My question is if I build a rough opening with 2x4's as a frame and set it into place, does it sit in line with the existing studs or is it off set a bit either to the inside or the outside, and if so by how much? Thanks.


you will want exact dimensions from the window manufacturer and even then they are sometimes not right, windows and doors are one of the worst things to go wrong in construction, especially add in later windows and doors. You will also need to know how to header off the opening and will need to pull drywall from the wall - floor to ceiling - to get full length studs and jacks added into the wall around the openings. Obviously you will want to fit the opening into the wall without moving as much structure as possible- meaning, cutting the header into the wall from one side etc...

oodssoo 09-26-2012 03:10 PM

One thing to consider here:

You could technically do the opening from the inside without risking your life over a 20' drop. I imagine you could simply just cut out the drywall where the windows will go, and take the project from there...

mae-ling 09-26-2012 03:44 PM

Could do the rough opening from the inside leaving the sheeting and siding for now, then when they are residing they could cut out the plywood in the opening, nail the edges, and install the housewrap, flashings and wdw.

Not an impossible job at all.
But you are changing structure, and have to take things into account.

Can you show pictures of inside and outside of house where wdw's will be going? Also size of windows?
What siding is on the house now?
Is this window above a toilet, tub, vanity or some other thing?

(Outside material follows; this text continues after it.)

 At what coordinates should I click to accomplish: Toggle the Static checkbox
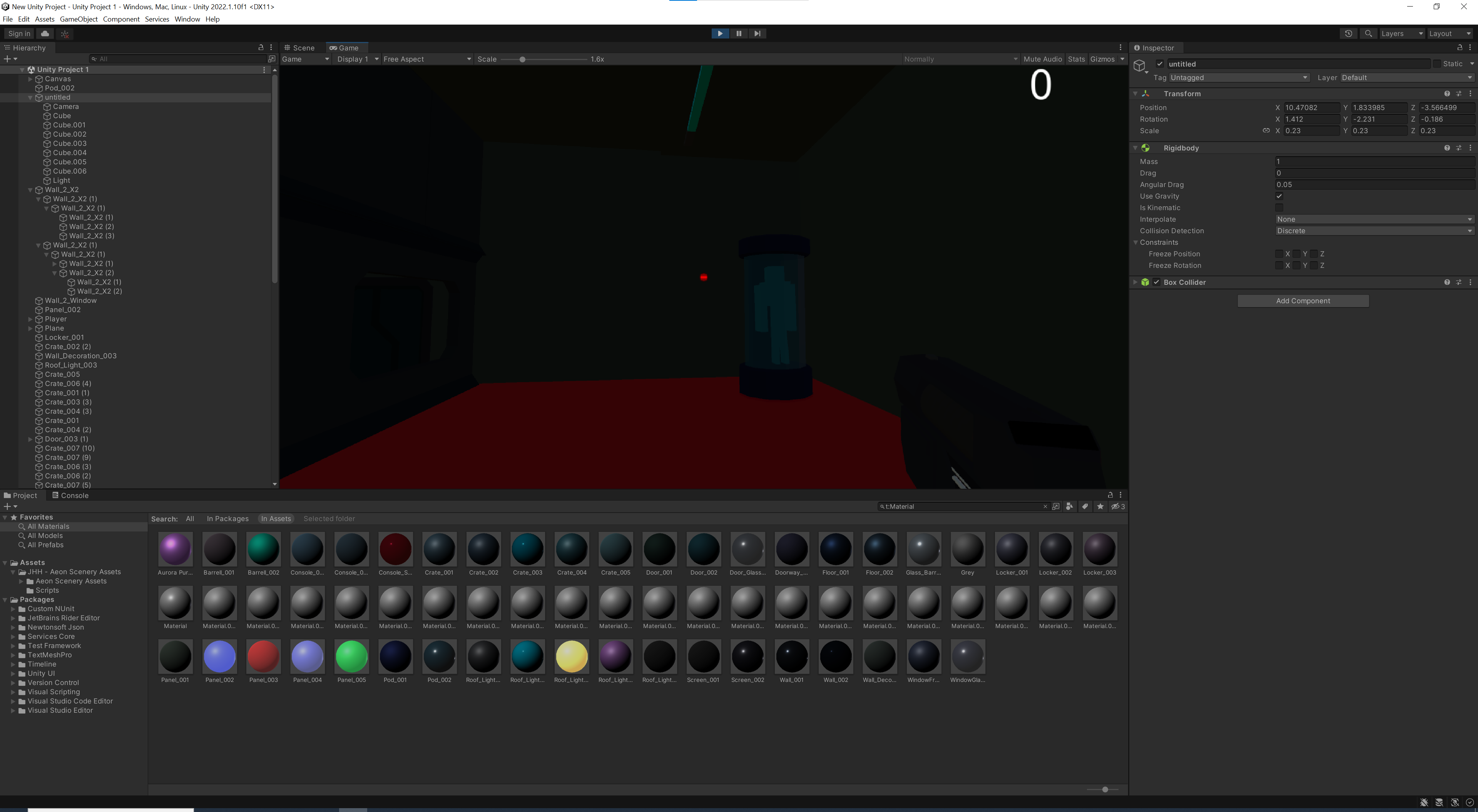point(1437,64)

mae-ling 09-26-2012 03:50 PM

Here is an idea of the framing you need in the wall. use 2x4 or 2x6 or whatever your existing wall has for studs.
http://t0.gstatic.com/images?q=tbn:A...zTiZLYVTD14lHH
http://www.gotchashuttered.com/wp-co...8/diagram1.gif

kwikfishron 09-26-2012 07:15 PM

If you have the inside of the bathroom wall already opened up for other reasons then I can see this being a worthwhile project , otherwise I'd leave it to the siding guys.

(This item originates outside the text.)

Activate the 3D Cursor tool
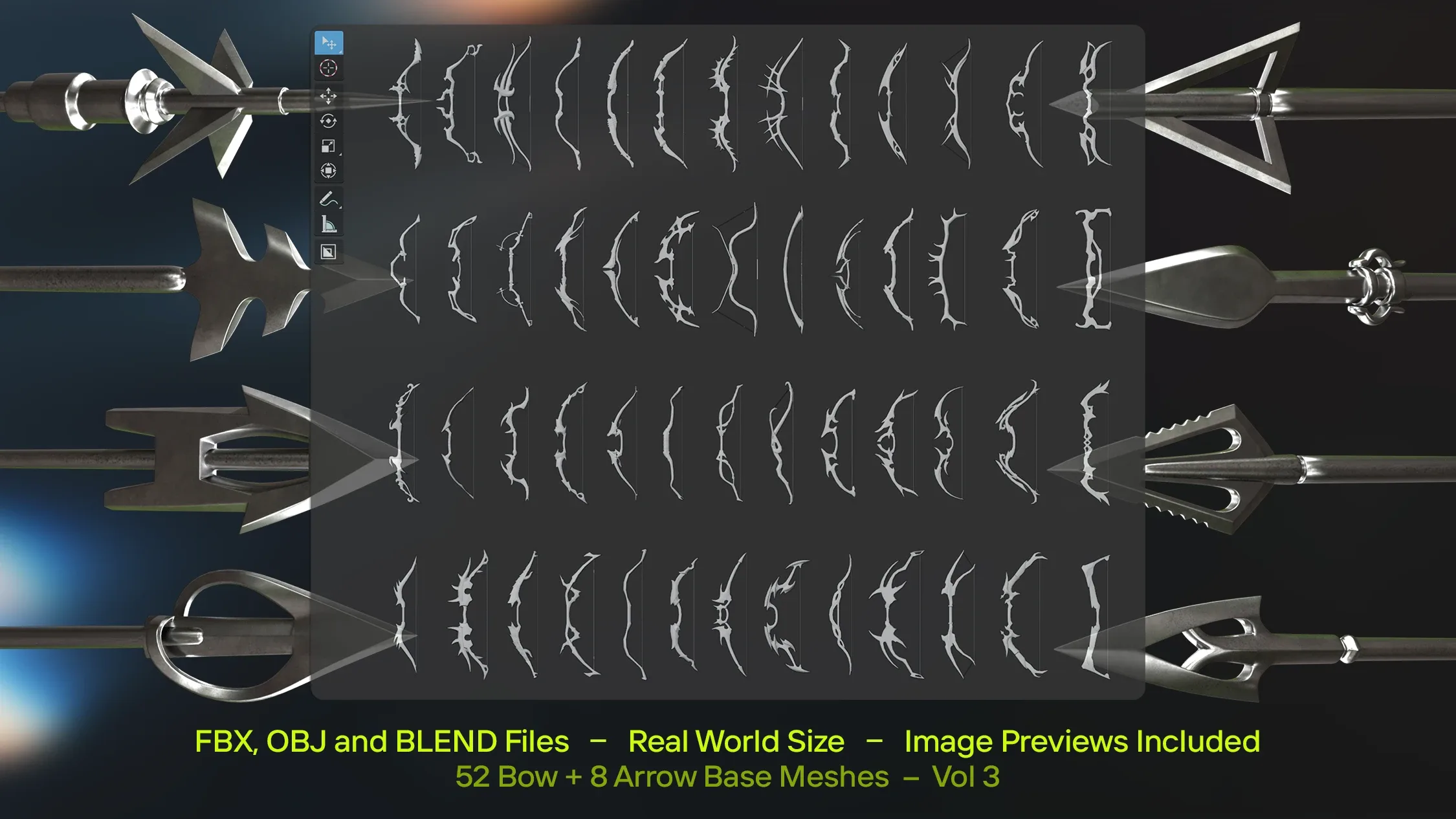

You shouldn't be removing siding and opening up the wall unless it can be all put back together (leak free) the same day.

mae-ling 09-26-2012 07:17 PM

No need to open wall to frame from the inside, leave the sheeting and siding intact until siding guys come, the rest can be done from the inside.

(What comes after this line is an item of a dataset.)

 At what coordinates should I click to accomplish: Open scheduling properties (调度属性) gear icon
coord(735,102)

kwikfishron 09-26-2012 07:36 PM

Quote:

Originally Posted by mae-ling (Post 1018044)
No need to open wall to frame from the inside, leave the sheeting and siding intact until siding guys come, the rest can be done from the inside.

What??? Not if it's a bearing wall that needs a solid header, the new hole in an existing wall can be done from the outside without unnecessarily disturbing anything on the inside.

In other words, no drywall work necessary if the window all trims in wood.

mae-ling 09-26-2012 07:42 PM

That is true, For some reason I thought they were doing work in the bath rooms as well, perhaps you are right and they are just adding the windows. May be easiest and best to do it from the outside then.